Inequalities also exist for women who do get married. Marriage requires the woman to play multiple roles. She must be wife, mother and often a breadwinner of the family. She shoulders the responsibility of taking care of her husband and children at home while also earning money not only for herself, but also for the family. Whatever she earns is not solely her property. Unlike Islamic societies, her husband and her family have a claim to her income and she even pays for groceries!
Often, she is not given the choice of whether she wants to stay at home or work. The society she lives in enshrines materialism and money, money and more money. It is vital to their lifestyle. As a result, she must go out and work. On top of that, her position in society is judged on her ability to work outside the home. She must suffer the greatest burden in society. She really does not have the right to choose. Can you imagine a life where your identity is judged by everything you have and not everything you are?
Even more surprising is the widespread cultural practice of women changing their surnames to that of their husbands’ once they are married. Amanda, a law student, who opposes this practice, tells me that, in previous times, this act symbolised the transfer of all of a woman’s rights and property to her husband from her father. Though the custom of a woman becoming her husband’s property has ceased to exist, women still change their names to that of their husbands’.
Seeing all this, I am aware that Australian women are denied the rights that are basic to many Muslim women. What concerns me, though, is whether or not they are aware of that fact.
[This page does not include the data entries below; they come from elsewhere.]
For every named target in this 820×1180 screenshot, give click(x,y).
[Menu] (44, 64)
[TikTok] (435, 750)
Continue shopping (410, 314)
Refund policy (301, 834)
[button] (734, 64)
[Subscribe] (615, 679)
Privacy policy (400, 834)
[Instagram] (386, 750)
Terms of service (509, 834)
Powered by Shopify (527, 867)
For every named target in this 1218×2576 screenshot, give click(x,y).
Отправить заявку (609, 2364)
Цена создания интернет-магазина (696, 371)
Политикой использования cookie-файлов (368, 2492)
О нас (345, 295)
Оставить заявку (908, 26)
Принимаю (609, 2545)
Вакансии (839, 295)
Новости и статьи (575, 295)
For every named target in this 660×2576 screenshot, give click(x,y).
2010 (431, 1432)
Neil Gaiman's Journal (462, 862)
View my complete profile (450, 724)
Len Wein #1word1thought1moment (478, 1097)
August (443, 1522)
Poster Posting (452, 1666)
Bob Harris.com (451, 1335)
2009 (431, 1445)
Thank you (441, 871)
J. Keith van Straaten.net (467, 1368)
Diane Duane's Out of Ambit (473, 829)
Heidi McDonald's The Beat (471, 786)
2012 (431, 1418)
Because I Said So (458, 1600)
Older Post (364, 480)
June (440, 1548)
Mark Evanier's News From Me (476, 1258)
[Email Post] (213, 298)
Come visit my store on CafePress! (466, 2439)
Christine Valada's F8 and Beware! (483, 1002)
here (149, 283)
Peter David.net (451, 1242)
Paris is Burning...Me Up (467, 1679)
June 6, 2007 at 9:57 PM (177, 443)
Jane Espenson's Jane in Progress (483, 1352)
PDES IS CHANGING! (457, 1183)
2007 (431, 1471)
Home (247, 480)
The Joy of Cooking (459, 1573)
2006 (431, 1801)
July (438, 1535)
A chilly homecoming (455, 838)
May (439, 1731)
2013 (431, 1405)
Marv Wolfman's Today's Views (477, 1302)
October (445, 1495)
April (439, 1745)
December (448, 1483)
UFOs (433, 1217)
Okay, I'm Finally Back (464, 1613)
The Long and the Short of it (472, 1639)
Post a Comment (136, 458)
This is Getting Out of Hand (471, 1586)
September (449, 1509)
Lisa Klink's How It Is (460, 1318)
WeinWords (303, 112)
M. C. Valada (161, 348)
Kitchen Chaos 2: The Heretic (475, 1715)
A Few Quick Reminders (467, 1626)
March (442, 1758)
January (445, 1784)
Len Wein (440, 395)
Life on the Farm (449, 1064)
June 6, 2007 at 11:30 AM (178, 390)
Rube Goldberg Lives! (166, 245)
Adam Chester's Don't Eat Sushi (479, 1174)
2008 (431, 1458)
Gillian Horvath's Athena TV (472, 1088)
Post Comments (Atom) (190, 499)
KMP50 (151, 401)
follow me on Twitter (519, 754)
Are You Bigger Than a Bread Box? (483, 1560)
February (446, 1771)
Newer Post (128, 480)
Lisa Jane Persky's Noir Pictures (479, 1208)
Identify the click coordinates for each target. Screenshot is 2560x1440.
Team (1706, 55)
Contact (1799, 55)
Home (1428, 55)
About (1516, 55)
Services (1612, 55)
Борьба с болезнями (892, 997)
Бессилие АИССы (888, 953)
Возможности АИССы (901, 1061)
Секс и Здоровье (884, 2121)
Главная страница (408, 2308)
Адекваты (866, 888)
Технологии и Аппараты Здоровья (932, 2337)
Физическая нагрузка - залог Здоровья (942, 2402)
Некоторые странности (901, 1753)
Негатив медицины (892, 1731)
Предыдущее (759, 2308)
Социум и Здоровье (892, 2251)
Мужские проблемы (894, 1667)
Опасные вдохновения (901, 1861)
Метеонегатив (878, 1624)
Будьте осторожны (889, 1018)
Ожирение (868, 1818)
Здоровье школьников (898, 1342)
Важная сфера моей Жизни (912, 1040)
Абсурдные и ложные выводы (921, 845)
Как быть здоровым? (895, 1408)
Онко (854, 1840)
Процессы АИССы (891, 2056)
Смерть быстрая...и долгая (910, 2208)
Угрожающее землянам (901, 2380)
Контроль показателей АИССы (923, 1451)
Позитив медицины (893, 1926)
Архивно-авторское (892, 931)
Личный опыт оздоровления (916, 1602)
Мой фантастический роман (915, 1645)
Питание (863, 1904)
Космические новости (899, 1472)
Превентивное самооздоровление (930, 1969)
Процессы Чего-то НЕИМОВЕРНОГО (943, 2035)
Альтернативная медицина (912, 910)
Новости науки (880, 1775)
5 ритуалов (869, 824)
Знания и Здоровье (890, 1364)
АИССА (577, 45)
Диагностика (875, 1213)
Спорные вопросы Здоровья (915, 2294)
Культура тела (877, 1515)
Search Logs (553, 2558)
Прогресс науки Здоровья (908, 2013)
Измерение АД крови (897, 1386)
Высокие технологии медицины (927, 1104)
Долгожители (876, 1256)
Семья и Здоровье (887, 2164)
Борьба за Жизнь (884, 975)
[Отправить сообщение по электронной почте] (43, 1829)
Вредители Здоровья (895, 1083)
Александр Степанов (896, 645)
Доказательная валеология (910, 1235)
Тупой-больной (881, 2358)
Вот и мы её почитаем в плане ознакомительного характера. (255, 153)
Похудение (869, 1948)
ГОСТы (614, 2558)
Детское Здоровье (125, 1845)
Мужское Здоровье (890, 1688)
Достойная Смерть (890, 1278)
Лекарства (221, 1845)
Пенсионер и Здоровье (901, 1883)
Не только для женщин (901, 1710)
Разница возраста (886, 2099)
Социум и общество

I remember from my second trip to Australia that I felt I had a Western noose tied around my neck. I felt I had no space to breathe or to let myself free. The air around me cloaked my beauty, my spirit and my soul. But I was lucky. I could leave.
Most of the Australian women I spoke to do not have that alternative. They do not even know of their plight. They are pushed into a corner where they cannot see outside the boundaries of such a fundamentally Western society. Women immune to Western correctness – mostly the educated Muslims – have begun programmes to educate others around them. They are asserting themselves by breaking out of the confinement, wearing loose clothing and denying just anyone access to their sexuality. I see their efforts as a glimmer of hope. It is crucial that before women can improve their lot, they are taught the rights they have that society has taken away from them.
Nevertheless, there is still hope. I call upon all the Muslim women in the world to come to the rescue of Australian women. I urge that all of us stand up against Western oppression in different parts of the world. It is our responsibility to bring progress into these societies and it is up to us to save them.